Un travail sur la démocratisation du train semble donc indispensable, surtout compte tenu de la situation assez catastrophique où il se trouve actuellement. L’offre de la SNCF est inférieure à la demande, elle affiche des prix élevés. Et pour nous, c’est devenu très difficile de proposer des voyages de groupe car le métier de correspondant groupe a disparu. C’est une personne que nous pouvions avoir comme interlocuteur au lieu d’une interface numérique. Le train de nuit pourrait également constituer une belle solution. Il est relancé actuellement, mais avec un matériel insuffisant.
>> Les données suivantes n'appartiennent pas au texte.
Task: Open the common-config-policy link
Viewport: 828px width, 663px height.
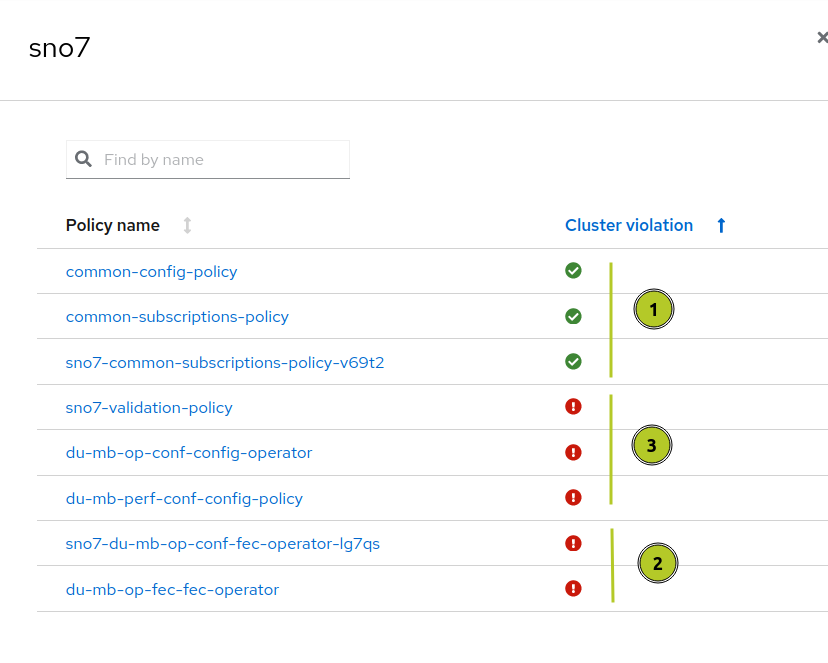Action: tap(152, 271)
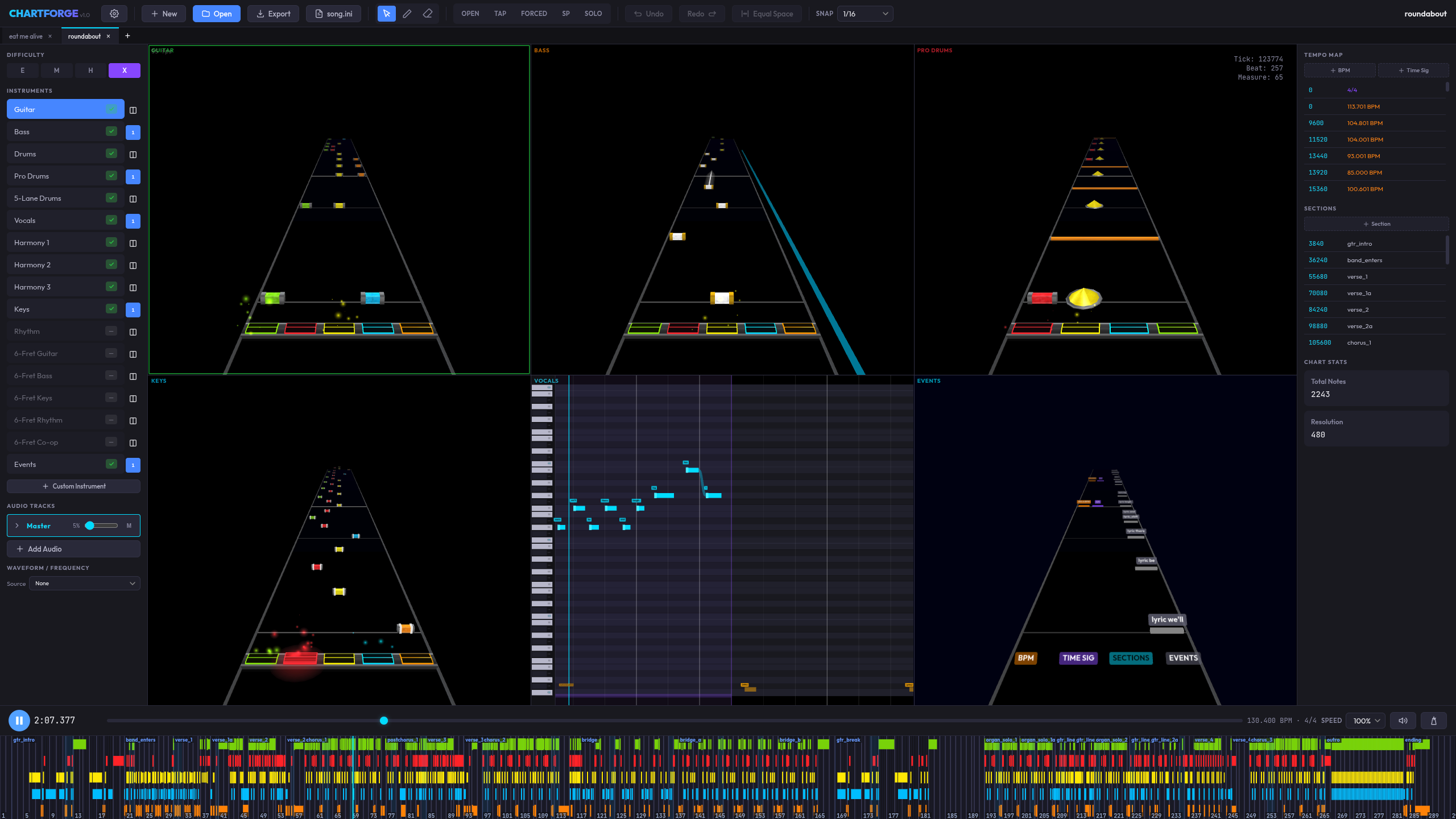The width and height of the screenshot is (1456, 819).
Task: Click the speaker volume icon near playback controls
Action: point(1403,720)
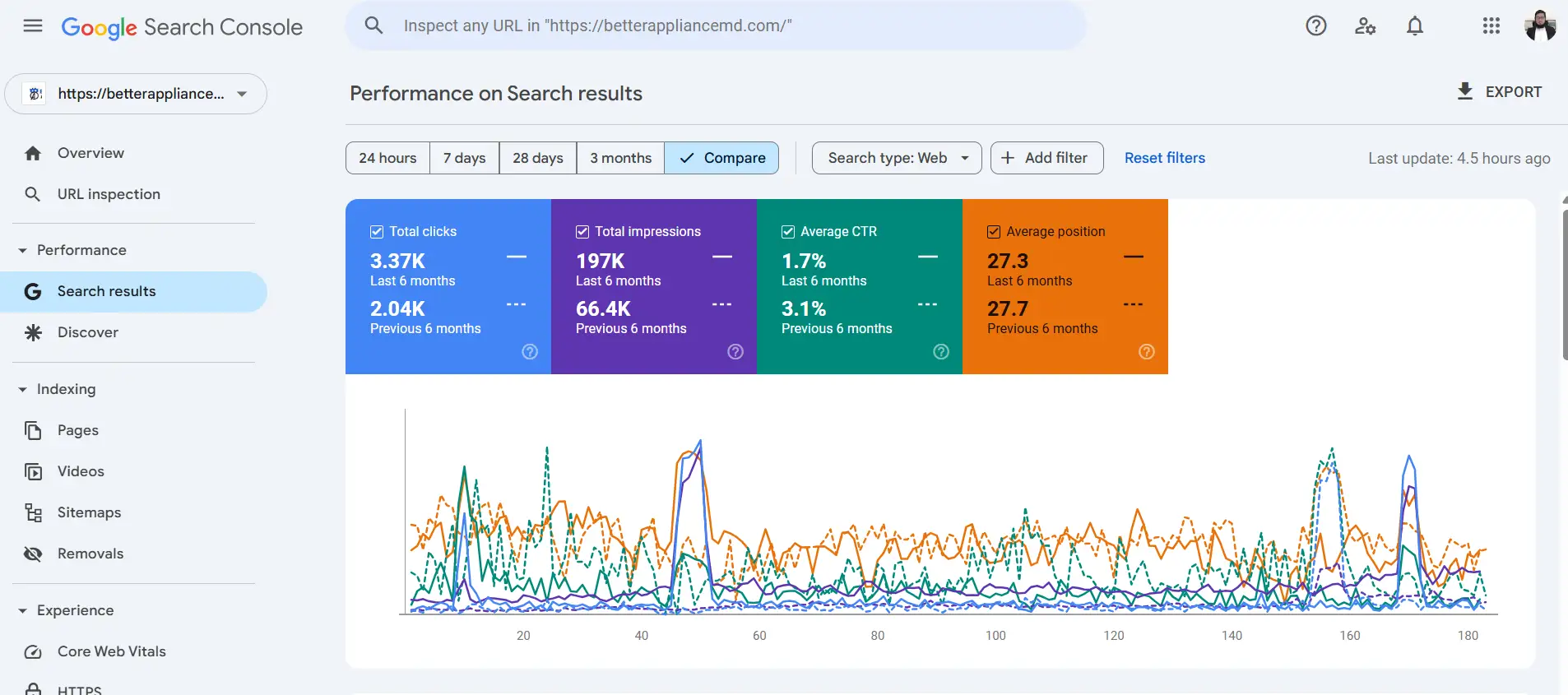This screenshot has height=695, width=1568.
Task: Uncheck the Total clicks checkbox
Action: click(377, 232)
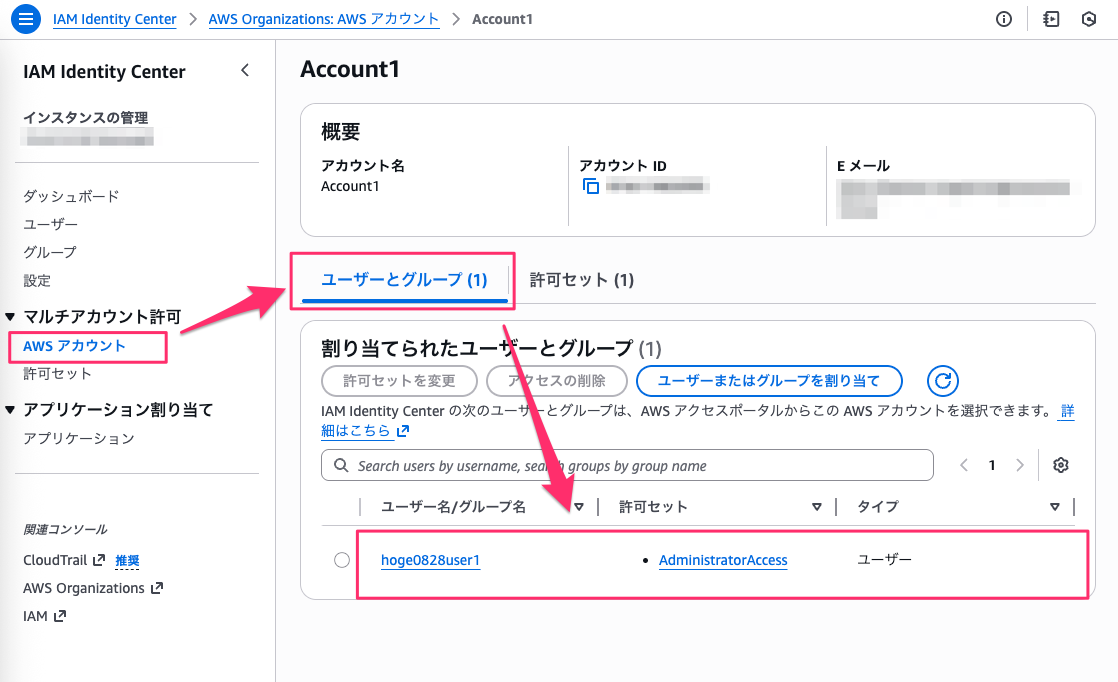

Sur l’aspect communication, il serait intéressant d’avoir un réseau d’influenceurs mettant en avant des façons de voyager plus éthiques.
Enfin, s’il est important de prôner le voyage en France ou en Europe proche, il faudrait aussi mener une réflexion sur la durée du voyage. Cela pourrait consister à éviter les voyages à l’étranger le temps d’un week-end, ou partir trois semaines plutôt qu’une ; même s’il est évidemment difficile d’obtenir autant de congés suivis. De manière générale, un des enjeux primordiaux, c’est de remettre du sens dans les déplacements effectués.